Records for locating words and elements:

• • •

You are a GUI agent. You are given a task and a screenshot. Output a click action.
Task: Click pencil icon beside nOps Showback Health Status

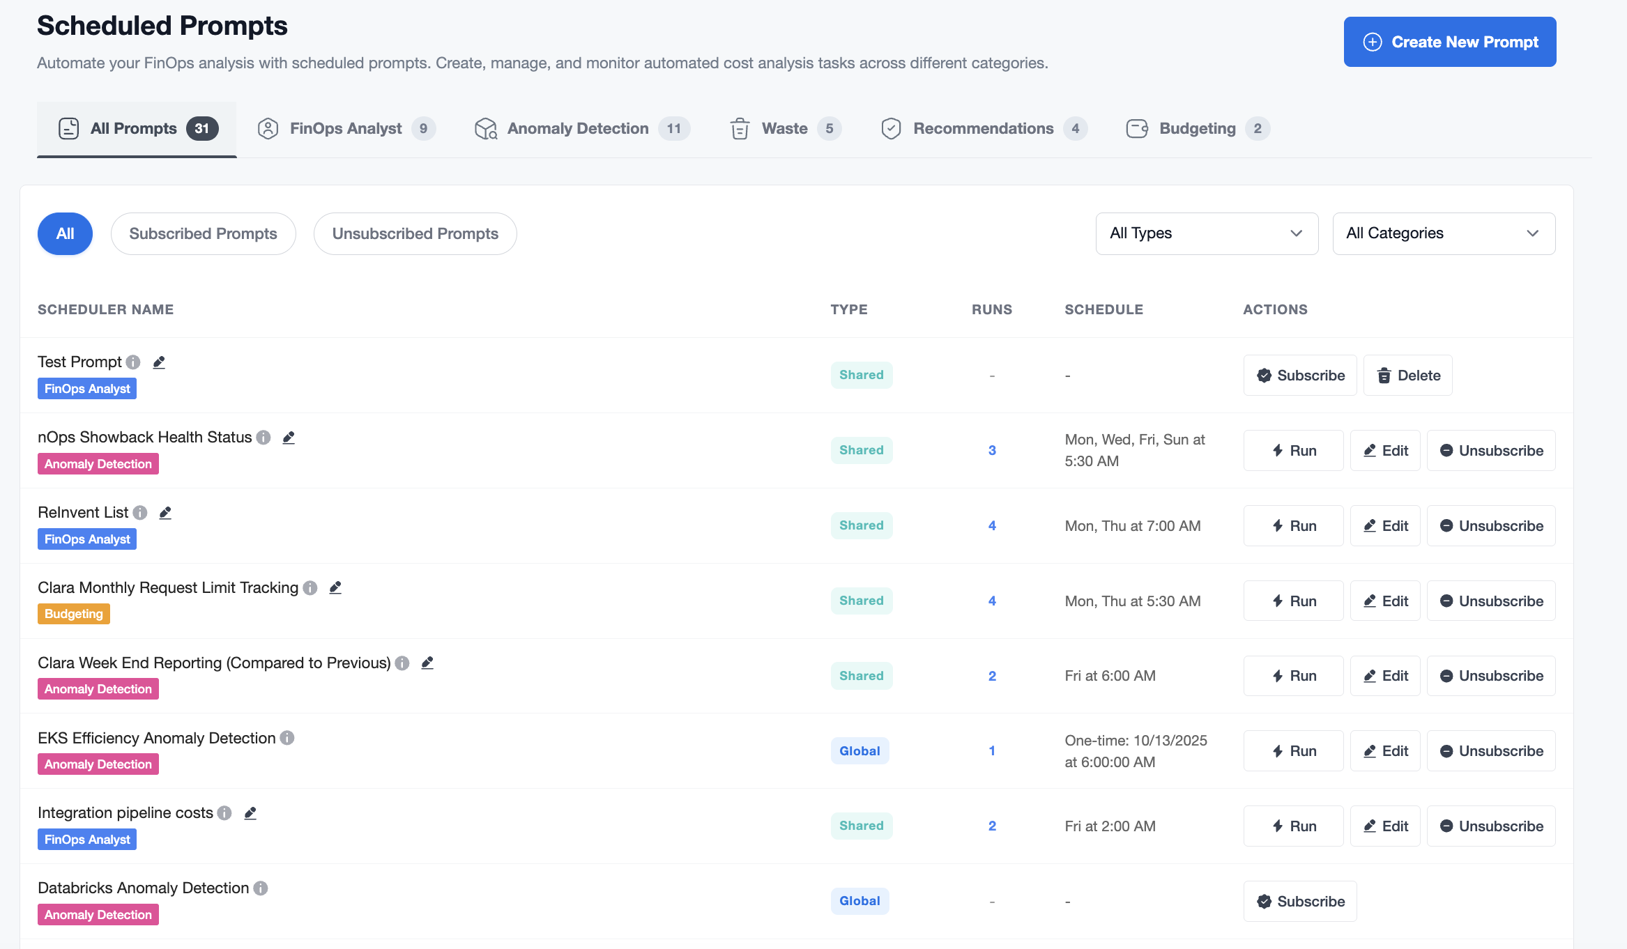(289, 438)
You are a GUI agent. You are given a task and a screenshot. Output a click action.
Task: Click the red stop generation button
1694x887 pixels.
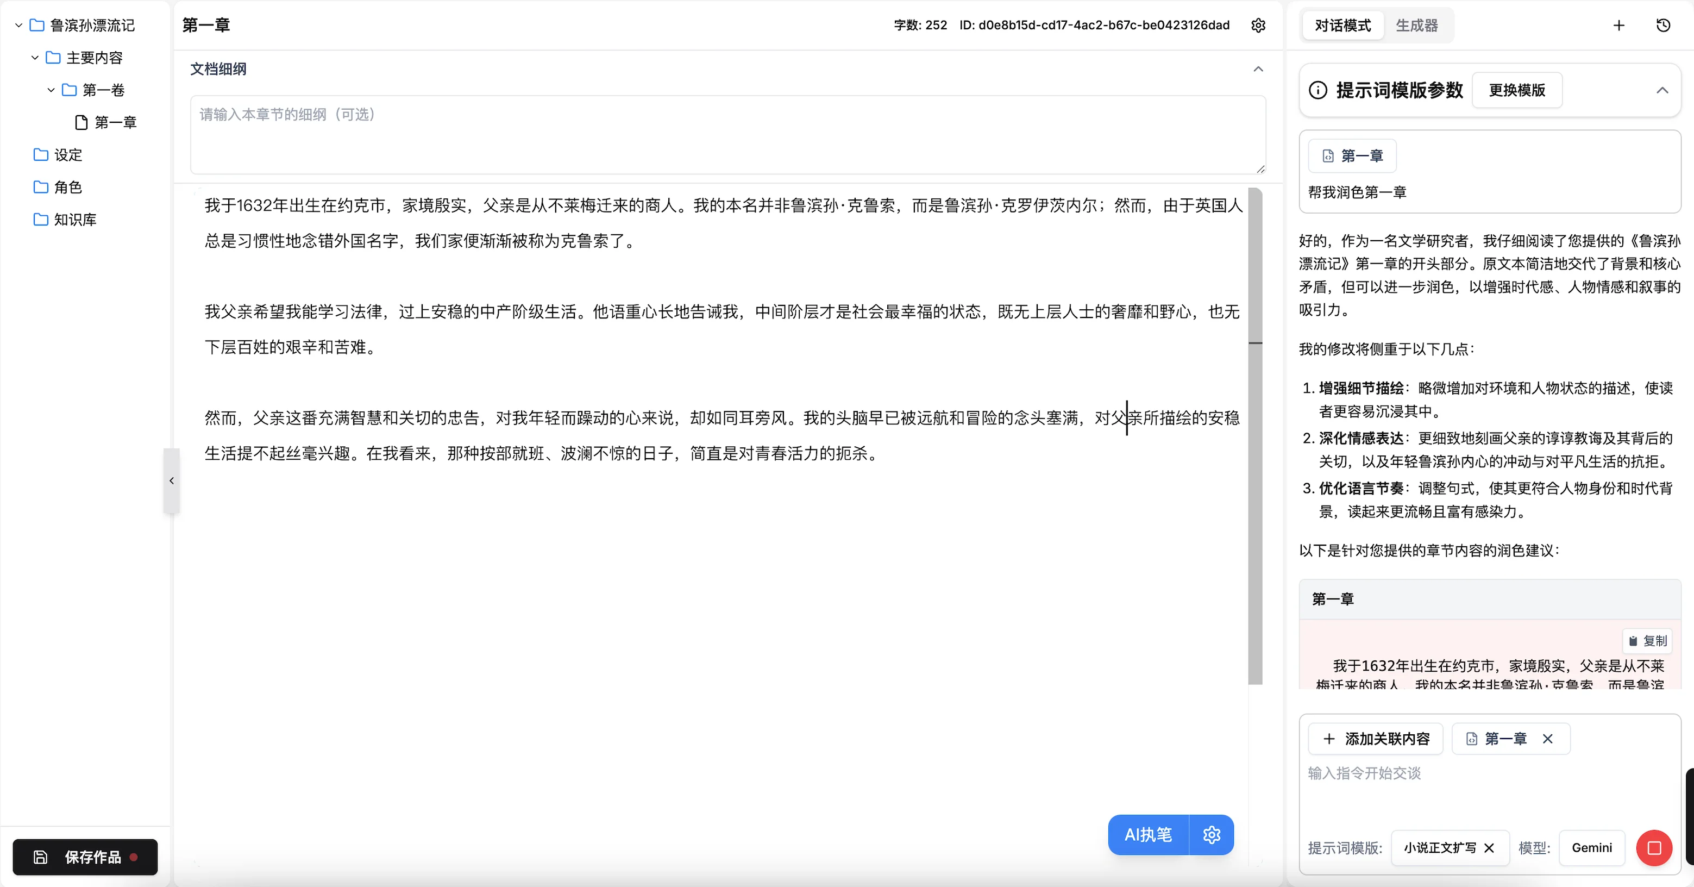[x=1654, y=848]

• • •

▶ _WORK TO DO_: Reproduce every line of the material above without any change, but leave the pictures out.

▶ _RESPONSE TO THE EXERCISE_:
You are a GUI agent. You are given a task and a screenshot. Output a click action.
Task: Click pencil icon beside nOps Showback Health Status

(289, 438)
You are a GUI agent. You are given a task and a screenshot. Output a click action.
Task: Click the red stop generation button
1694x887 pixels.
[x=1654, y=848]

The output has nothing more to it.